What We Say Goes, by Noam Chomsky (4/5)

Eating the Dinosaur, by Chuck Klosterman (4/5)
An odd but enjoyable collection of chapters on contemporary culture topics (eg, how American football is socialist at heart).

Looking Around, by Witold Rybczynski (4/5)
Short essays on a wide range of topics in architecture for the layman.

Making Software, by Andy Oram & Greg Wilson (4/5)
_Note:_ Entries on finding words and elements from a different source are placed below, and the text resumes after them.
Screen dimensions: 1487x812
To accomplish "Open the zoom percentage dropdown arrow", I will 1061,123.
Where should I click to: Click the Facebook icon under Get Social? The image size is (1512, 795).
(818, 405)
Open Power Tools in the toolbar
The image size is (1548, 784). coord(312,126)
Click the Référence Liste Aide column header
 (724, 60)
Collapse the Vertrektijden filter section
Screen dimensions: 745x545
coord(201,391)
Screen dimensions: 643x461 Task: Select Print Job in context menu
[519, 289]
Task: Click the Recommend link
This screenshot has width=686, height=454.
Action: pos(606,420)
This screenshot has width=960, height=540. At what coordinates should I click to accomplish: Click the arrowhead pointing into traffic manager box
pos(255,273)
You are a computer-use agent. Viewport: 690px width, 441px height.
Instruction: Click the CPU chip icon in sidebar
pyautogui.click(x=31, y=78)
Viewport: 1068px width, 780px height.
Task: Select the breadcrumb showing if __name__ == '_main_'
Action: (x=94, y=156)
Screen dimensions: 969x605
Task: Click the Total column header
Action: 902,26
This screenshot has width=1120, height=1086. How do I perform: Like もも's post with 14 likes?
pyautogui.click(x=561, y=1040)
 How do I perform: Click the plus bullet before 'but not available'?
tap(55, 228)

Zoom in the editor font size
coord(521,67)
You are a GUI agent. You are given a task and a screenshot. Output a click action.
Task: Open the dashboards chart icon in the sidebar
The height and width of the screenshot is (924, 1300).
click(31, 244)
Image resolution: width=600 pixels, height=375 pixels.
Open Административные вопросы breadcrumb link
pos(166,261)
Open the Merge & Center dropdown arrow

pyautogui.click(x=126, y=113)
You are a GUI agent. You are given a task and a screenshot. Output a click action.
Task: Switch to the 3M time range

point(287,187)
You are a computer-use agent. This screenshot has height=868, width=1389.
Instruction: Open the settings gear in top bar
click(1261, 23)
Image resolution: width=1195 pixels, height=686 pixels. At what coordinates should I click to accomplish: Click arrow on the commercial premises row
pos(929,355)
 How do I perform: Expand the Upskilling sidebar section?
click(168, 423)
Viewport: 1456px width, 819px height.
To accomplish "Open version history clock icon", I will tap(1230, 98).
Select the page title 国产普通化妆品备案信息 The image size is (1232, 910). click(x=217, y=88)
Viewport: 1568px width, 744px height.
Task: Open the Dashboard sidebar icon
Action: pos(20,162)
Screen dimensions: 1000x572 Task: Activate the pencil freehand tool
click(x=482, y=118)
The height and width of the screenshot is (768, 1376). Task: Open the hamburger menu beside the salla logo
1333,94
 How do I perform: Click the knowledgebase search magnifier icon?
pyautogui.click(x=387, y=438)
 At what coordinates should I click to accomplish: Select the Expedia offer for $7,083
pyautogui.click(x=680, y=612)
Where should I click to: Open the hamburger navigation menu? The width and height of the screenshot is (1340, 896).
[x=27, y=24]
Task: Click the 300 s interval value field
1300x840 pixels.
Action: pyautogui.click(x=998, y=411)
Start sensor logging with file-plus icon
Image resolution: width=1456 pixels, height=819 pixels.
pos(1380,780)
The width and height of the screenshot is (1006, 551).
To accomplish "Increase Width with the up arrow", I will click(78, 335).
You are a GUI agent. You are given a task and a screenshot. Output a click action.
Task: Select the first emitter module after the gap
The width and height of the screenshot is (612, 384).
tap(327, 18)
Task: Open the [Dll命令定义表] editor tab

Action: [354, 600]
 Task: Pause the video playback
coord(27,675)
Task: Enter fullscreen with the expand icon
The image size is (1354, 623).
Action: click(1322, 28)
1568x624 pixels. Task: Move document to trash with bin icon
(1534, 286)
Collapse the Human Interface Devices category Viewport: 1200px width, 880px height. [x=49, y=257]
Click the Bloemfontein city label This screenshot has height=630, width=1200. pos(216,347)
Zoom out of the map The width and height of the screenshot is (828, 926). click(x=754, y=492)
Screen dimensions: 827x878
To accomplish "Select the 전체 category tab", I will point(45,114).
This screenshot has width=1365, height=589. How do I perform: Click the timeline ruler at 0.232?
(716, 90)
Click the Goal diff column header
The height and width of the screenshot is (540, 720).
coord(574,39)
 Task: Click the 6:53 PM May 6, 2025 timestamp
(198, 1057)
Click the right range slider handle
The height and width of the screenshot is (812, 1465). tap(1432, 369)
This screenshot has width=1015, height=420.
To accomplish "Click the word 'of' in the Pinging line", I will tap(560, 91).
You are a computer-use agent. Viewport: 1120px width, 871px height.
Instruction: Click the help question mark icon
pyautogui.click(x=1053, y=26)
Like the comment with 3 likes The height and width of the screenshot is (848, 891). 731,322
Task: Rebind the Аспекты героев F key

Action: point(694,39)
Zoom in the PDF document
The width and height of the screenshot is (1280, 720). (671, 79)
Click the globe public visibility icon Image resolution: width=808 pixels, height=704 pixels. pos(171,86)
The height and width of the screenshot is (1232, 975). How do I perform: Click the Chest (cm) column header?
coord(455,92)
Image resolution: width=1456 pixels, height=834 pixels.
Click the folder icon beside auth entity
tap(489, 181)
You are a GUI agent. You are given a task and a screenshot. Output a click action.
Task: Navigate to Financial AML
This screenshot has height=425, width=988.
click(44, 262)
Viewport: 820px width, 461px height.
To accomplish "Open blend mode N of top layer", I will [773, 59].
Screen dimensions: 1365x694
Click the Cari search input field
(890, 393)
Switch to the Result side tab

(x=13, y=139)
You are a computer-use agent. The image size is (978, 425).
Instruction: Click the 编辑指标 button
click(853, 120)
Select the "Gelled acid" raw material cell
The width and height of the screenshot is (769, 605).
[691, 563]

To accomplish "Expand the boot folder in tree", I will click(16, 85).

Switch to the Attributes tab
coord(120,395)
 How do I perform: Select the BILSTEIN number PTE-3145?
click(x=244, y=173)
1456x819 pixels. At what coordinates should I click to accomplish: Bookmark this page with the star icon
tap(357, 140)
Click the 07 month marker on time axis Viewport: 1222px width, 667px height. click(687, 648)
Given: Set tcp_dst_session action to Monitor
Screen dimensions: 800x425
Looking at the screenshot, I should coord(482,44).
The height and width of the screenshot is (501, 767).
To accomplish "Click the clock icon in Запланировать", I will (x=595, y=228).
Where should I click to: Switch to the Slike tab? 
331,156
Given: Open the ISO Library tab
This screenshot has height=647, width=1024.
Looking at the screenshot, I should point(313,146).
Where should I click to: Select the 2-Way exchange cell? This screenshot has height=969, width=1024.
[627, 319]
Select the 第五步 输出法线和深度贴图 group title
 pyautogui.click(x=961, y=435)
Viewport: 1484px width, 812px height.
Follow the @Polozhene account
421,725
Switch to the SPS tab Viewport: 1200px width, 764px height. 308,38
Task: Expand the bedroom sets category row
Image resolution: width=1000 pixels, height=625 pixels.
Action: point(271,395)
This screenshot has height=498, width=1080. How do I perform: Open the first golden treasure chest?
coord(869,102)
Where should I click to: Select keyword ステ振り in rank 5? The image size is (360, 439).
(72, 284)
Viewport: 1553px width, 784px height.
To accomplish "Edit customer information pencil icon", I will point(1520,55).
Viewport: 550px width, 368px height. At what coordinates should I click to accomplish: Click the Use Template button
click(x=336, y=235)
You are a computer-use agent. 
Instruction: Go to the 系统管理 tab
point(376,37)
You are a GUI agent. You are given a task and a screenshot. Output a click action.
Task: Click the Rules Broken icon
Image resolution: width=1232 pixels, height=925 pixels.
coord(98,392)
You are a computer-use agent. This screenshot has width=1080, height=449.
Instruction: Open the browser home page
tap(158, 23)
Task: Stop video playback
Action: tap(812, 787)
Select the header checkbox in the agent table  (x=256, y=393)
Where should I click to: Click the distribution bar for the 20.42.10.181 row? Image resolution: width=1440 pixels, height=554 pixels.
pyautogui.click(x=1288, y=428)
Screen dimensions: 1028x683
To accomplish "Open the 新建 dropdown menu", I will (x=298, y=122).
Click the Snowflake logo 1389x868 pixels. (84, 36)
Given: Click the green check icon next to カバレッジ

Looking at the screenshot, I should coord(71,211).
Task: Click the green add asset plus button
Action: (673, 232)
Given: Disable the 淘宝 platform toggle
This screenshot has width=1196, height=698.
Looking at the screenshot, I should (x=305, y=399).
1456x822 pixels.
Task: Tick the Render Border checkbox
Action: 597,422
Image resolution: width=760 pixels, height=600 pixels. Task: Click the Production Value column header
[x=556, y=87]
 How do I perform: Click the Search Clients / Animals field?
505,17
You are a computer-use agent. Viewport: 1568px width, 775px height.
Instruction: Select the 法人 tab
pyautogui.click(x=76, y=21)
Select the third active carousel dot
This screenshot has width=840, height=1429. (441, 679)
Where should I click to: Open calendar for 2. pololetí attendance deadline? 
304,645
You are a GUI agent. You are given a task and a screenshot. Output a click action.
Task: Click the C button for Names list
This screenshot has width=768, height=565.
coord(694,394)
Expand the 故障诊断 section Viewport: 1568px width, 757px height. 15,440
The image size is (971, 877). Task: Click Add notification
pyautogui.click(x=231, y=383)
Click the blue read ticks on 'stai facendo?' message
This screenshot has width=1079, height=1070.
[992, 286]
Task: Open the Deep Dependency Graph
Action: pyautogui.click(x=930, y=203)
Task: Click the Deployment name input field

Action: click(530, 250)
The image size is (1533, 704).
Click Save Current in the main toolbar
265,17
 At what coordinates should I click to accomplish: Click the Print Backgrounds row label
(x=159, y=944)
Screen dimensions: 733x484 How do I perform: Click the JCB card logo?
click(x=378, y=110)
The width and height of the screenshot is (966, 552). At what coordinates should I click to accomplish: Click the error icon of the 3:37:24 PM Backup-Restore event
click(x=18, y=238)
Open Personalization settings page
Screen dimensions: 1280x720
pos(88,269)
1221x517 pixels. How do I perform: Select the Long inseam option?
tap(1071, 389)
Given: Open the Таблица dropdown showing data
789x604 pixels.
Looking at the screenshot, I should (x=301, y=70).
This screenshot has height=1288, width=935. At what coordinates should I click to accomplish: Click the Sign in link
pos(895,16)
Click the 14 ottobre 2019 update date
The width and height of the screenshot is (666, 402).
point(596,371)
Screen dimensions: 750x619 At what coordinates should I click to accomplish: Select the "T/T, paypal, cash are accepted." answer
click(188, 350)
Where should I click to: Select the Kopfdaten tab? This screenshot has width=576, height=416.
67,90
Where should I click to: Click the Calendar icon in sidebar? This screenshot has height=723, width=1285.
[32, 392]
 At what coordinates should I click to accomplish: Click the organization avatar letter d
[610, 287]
Stranger in a Strange Land, by Robert A. Heinlen (3/5)
I grokked it better than when I read it as a teenager, but it didn’t do much for me.

Still Life with Woodpecker, by Tom Robbins (4/5)

Machine of Death, by Ryan North, Matthew Bennardo, and David Malki (4/5)
Thirty-four short stories based on the premise of a machine that can accurately predict the means of your death (but often in a maddeningly ambiguous and sometimes ironic way). Lots of inescapable fates after the style of Oedipus.

Chuck Klosterman IV, by Chuck Klosterman (4/5)
Another great collection of essays on pop culture previously published in SPIN, Esquire, etc. More music industry than Eating the Dinosaur.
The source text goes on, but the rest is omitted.